### [What this task involves]
Reproduce the data, keeping every word exactly as it is.

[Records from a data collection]
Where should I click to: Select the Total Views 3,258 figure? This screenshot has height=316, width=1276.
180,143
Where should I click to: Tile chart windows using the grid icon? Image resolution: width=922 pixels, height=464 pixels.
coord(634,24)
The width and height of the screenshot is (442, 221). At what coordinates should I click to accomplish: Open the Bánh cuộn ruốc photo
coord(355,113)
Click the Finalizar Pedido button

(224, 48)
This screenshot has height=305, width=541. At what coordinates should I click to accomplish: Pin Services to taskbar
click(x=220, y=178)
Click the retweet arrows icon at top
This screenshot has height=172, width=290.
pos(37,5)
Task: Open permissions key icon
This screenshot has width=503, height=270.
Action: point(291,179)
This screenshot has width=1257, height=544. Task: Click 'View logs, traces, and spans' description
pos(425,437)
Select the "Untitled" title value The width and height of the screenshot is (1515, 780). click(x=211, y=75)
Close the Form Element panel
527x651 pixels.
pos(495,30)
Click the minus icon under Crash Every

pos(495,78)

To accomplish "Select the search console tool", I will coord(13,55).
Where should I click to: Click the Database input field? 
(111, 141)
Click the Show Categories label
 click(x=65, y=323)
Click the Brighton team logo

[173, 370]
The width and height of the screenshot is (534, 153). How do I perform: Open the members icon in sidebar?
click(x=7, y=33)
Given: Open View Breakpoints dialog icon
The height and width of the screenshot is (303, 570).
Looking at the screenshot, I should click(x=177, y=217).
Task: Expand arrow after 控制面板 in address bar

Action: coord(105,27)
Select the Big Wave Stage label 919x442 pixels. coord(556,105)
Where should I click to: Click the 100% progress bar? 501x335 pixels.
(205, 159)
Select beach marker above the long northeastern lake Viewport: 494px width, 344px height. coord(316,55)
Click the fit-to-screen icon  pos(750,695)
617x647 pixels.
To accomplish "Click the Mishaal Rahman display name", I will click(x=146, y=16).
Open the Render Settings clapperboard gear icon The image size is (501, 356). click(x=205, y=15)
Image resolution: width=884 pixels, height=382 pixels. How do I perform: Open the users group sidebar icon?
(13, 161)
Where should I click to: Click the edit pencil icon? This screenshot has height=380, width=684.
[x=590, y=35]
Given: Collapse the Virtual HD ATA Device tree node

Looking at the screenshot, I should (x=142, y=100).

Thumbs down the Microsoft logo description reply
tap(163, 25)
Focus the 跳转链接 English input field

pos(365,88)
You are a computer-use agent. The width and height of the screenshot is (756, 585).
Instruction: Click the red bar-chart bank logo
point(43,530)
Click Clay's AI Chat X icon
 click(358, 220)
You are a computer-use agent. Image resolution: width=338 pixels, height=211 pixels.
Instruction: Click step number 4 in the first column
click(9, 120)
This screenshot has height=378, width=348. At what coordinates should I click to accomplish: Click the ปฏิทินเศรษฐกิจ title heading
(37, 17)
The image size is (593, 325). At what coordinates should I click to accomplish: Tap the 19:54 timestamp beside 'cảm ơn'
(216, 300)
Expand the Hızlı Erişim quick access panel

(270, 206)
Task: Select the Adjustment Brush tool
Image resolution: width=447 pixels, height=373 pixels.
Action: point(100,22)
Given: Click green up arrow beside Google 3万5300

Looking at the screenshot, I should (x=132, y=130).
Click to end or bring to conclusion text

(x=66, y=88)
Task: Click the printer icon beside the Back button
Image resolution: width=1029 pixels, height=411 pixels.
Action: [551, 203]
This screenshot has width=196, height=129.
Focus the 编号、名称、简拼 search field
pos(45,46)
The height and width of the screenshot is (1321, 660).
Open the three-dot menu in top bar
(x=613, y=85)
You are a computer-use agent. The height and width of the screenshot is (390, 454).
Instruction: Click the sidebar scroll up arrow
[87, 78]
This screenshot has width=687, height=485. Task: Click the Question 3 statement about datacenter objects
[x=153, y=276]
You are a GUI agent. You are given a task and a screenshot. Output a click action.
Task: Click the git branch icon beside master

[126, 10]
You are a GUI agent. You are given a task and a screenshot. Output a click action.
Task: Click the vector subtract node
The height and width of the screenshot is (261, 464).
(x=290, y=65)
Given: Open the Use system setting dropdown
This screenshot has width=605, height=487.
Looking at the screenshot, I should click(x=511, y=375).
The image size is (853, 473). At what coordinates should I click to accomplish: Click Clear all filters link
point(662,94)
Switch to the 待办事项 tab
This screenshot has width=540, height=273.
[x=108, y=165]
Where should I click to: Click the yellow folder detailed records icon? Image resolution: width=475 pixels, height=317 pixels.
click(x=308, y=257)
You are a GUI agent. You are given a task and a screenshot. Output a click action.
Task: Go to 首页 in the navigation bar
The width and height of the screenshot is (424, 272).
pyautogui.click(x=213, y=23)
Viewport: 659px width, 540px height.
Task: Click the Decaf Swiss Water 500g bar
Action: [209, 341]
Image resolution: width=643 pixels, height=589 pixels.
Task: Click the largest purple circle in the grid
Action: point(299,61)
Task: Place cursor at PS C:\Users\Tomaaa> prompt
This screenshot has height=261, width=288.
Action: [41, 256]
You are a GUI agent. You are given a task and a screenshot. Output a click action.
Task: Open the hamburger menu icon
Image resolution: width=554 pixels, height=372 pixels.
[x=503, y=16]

### [Reply to the exercise]
Where should I click to: Select the Total Views 3,258 figure? This screenshot has height=316, width=1276.
180,143
Where should I click to: Tile chart windows using the grid icon? Image resolution: width=922 pixels, height=464 pixels.
coord(634,24)
The width and height of the screenshot is (442, 221). At what coordinates should I click to accomplish: Open the Bánh cuộn ruốc photo
coord(355,113)
Click the Finalizar Pedido button

(224, 48)
This screenshot has height=305, width=541. At what coordinates should I click to accomplish: Pin Services to taskbar
click(x=220, y=178)
Click the retweet arrows icon at top
This screenshot has height=172, width=290.
pos(37,5)
Task: Open permissions key icon
This screenshot has width=503, height=270.
Action: point(291,179)
This screenshot has width=1257, height=544. Task: Click 'View logs, traces, and spans' description
pos(425,437)
Select the "Untitled" title value The width and height of the screenshot is (1515, 780). click(x=211, y=75)
Close the Form Element panel
527x651 pixels.
pos(495,30)
Click the minus icon under Crash Every

pos(495,78)

To accomplish "Select the search console tool", I will coord(13,55).
Where should I click to: Click the Database input field? 
(111, 141)
Click the Show Categories label
 click(x=65, y=323)
Click the Brighton team logo

[173, 370]
The width and height of the screenshot is (534, 153). How do I perform: Open the members icon in sidebar?
click(x=7, y=33)
Given: Open View Breakpoints dialog icon
The height and width of the screenshot is (303, 570).
Looking at the screenshot, I should click(x=177, y=217).
Task: Expand arrow after 控制面板 in address bar

Action: coord(105,27)
Select the Big Wave Stage label 919x442 pixels. coord(556,105)
Where should I click to: Click the 100% progress bar? 501x335 pixels.
(205, 159)
Select beach marker above the long northeastern lake Viewport: 494px width, 344px height. coord(316,55)
Click the fit-to-screen icon  pos(750,695)
617x647 pixels.
To accomplish "Click the Mishaal Rahman display name", I will click(x=146, y=16).
Open the Render Settings clapperboard gear icon The image size is (501, 356). click(x=205, y=15)
Image resolution: width=884 pixels, height=382 pixels. How do I perform: Open the users group sidebar icon?
(13, 161)
Where should I click to: Click the edit pencil icon? This screenshot has height=380, width=684.
[x=590, y=35]
Given: Collapse the Virtual HD ATA Device tree node

Looking at the screenshot, I should (x=142, y=100).

Thumbs down the Microsoft logo description reply
tap(163, 25)
Focus the 跳转链接 English input field

pos(365,88)
You are a computer-use agent. The width and height of the screenshot is (756, 585).
Instruction: Click the red bar-chart bank logo
point(43,530)
Click Clay's AI Chat X icon
 click(358, 220)
You are a computer-use agent. Image resolution: width=338 pixels, height=211 pixels.
Instruction: Click step number 4 in the first column
click(9, 120)
This screenshot has height=378, width=348. At what coordinates should I click to accomplish: Click the ปฏิทินเศรษฐกิจ title heading
(37, 17)
The image size is (593, 325). At what coordinates should I click to accomplish: Tap the 19:54 timestamp beside 'cảm ơn'
(216, 300)
Expand the Hızlı Erişim quick access panel

(270, 206)
Task: Select the Adjustment Brush tool
Image resolution: width=447 pixels, height=373 pixels.
Action: point(100,22)
Given: Click green up arrow beside Google 3万5300

Looking at the screenshot, I should (x=132, y=130).
Click to end or bring to conclusion text

(x=66, y=88)
Task: Click the printer icon beside the Back button
Image resolution: width=1029 pixels, height=411 pixels.
Action: [551, 203]
This screenshot has width=196, height=129.
Focus the 编号、名称、简拼 search field
pos(45,46)
The height and width of the screenshot is (1321, 660).
Open the three-dot menu in top bar
(x=613, y=85)
You are a computer-use agent. The height and width of the screenshot is (390, 454).
Instruction: Click the sidebar scroll up arrow
[87, 78]
This screenshot has width=687, height=485. Task: Click the Question 3 statement about datacenter objects
[x=153, y=276]
You are a GUI agent. You are given a task and a screenshot. Output a click action.
Task: Click the git branch icon beside master

[126, 10]
You are a GUI agent. You are given a task and a screenshot. Output a click action.
Task: Click the vector subtract node
The height and width of the screenshot is (261, 464).
(x=290, y=65)
Given: Open the Use system setting dropdown
This screenshot has width=605, height=487.
Looking at the screenshot, I should click(x=511, y=375).
The image size is (853, 473). At what coordinates should I click to accomplish: Click Clear all filters link
point(662,94)
Switch to the 待办事项 tab
This screenshot has width=540, height=273.
[x=108, y=165]
Where should I click to: Click the yellow folder detailed records icon? Image resolution: width=475 pixels, height=317 pixels.
click(x=308, y=257)
You are a GUI agent. You are given a task and a screenshot. Output a click action.
Task: Go to 首页 in the navigation bar
The width and height of the screenshot is (424, 272).
pyautogui.click(x=213, y=23)
Viewport: 659px width, 540px height.
Task: Click the Decaf Swiss Water 500g bar
Action: [209, 341]
Image resolution: width=643 pixels, height=589 pixels.
Task: Click the largest purple circle in the grid
Action: point(299,61)
Task: Place cursor at PS C:\Users\Tomaaa> prompt
This screenshot has height=261, width=288.
Action: [41, 256]
You are a GUI agent. You are given a task and a screenshot. Output a click action.
Task: Open the hamburger menu icon
Image resolution: width=554 pixels, height=372 pixels.
[x=503, y=16]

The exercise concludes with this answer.